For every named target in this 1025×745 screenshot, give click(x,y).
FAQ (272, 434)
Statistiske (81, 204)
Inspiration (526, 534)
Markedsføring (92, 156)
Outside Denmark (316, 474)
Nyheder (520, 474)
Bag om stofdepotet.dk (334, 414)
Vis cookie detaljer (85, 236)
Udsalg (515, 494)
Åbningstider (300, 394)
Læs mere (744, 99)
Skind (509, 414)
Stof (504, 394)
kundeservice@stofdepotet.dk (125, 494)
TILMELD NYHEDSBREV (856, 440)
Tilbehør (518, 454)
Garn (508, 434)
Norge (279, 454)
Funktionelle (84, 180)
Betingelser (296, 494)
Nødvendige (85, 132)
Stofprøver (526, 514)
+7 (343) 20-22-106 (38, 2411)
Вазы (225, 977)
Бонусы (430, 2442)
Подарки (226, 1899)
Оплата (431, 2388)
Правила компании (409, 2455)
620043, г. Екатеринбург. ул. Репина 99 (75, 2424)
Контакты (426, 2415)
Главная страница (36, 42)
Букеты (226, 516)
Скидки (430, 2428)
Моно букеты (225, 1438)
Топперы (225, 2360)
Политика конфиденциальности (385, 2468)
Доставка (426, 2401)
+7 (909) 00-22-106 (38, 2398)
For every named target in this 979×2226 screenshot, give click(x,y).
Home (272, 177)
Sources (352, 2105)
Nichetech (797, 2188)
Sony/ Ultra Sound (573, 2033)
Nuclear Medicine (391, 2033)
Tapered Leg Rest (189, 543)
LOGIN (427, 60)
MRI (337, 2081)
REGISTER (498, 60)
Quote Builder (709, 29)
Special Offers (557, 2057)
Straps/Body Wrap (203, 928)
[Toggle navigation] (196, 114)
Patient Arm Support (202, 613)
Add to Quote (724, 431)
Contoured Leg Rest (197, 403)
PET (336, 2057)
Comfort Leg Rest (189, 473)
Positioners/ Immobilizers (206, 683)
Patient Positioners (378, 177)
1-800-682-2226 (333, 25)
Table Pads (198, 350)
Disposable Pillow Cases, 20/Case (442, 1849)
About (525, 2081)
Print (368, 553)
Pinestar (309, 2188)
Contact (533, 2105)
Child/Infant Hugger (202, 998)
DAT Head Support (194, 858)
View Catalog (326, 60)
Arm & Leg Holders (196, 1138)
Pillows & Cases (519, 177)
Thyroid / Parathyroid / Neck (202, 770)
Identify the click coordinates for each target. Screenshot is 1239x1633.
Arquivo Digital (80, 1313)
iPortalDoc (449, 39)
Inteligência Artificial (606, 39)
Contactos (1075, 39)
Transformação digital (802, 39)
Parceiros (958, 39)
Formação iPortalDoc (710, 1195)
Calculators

==================================================

[Goal]
Reproduce every item above verbatim, line for line, without altering any character.

[Full response]
For every named target in this 1025×745 screenshot, give click(x,y).
FAQ (272, 434)
Statistiske (81, 204)
Inspiration (526, 534)
Markedsføring (92, 156)
Outside Denmark (316, 474)
Nyheder (520, 474)
Bag om stofdepotet.dk (334, 414)
Vis cookie detaljer (85, 236)
Udsalg (515, 494)
Åbningstider (300, 394)
Læs mere (744, 99)
Skind (509, 414)
Stof (504, 394)
kundeservice@stofdepotet.dk (125, 494)
TILMELD NYHEDSBREV (856, 440)
Tilbehør (518, 454)
Garn (508, 434)
Norge (279, 454)
Funktionelle (84, 180)
Betingelser (296, 494)
Nødvendige (85, 132)
Stofprøver (526, 514)
+7 (343) 20-22-106 (38, 2411)
Вазы (225, 977)
Бонусы (430, 2442)
Подарки (226, 1899)
Оплата (431, 2388)
Правила компании (409, 2455)
620043, г. Екатеринбург. ул. Репина 99 (75, 2424)
Контакты (426, 2415)
Главная страница (36, 42)
Букеты (226, 516)
Скидки (430, 2428)
Моно букеты (225, 1438)
Топперы (225, 2360)
Политика конфиденциальности (385, 2468)
Доставка (426, 2401)
+7 (909) 00-22-106 (38, 2398)
For every named target in this 979×2226 screenshot, give click(x,y).
Home (272, 177)
Sources (352, 2105)
Nichetech (797, 2188)
Sony/ Ultra Sound (573, 2033)
Nuclear Medicine (391, 2033)
Tapered Leg Rest (189, 543)
LOGIN (427, 60)
MRI (337, 2081)
REGISTER (498, 60)
Quote Builder (709, 29)
Special Offers (557, 2057)
Straps/Body Wrap (203, 928)
[Toggle navigation] (196, 114)
Patient Arm Support (202, 613)
Add to Quote (724, 431)
Contoured Leg Rest (197, 403)
PET (336, 2057)
Comfort Leg Rest (189, 473)
Positioners/ Immobilizers (206, 683)
Patient Positioners (378, 177)
1-800-682-2226 (333, 25)
Table Pads (198, 350)
Disposable Pillow Cases, 20/Case (442, 1849)
About (525, 2081)
Print (368, 553)
Pinestar (309, 2188)
Contact (533, 2105)
Child/Infant Hugger (202, 998)
DAT Head Support (194, 858)
View Catalog (326, 60)
Arm & Leg Holders (196, 1138)
Pillows & Cases (519, 177)
Thyroid / Parathyroid / Neck (202, 770)
Identify the click coordinates for each target. Screenshot is 1239x1633.
Arquivo Digital (80, 1313)
iPortalDoc (449, 39)
Inteligência Artificial (606, 39)
Contactos (1075, 39)
Transformação digital (802, 39)
Parceiros (958, 39)
Formação iPortalDoc (710, 1195)
Calculators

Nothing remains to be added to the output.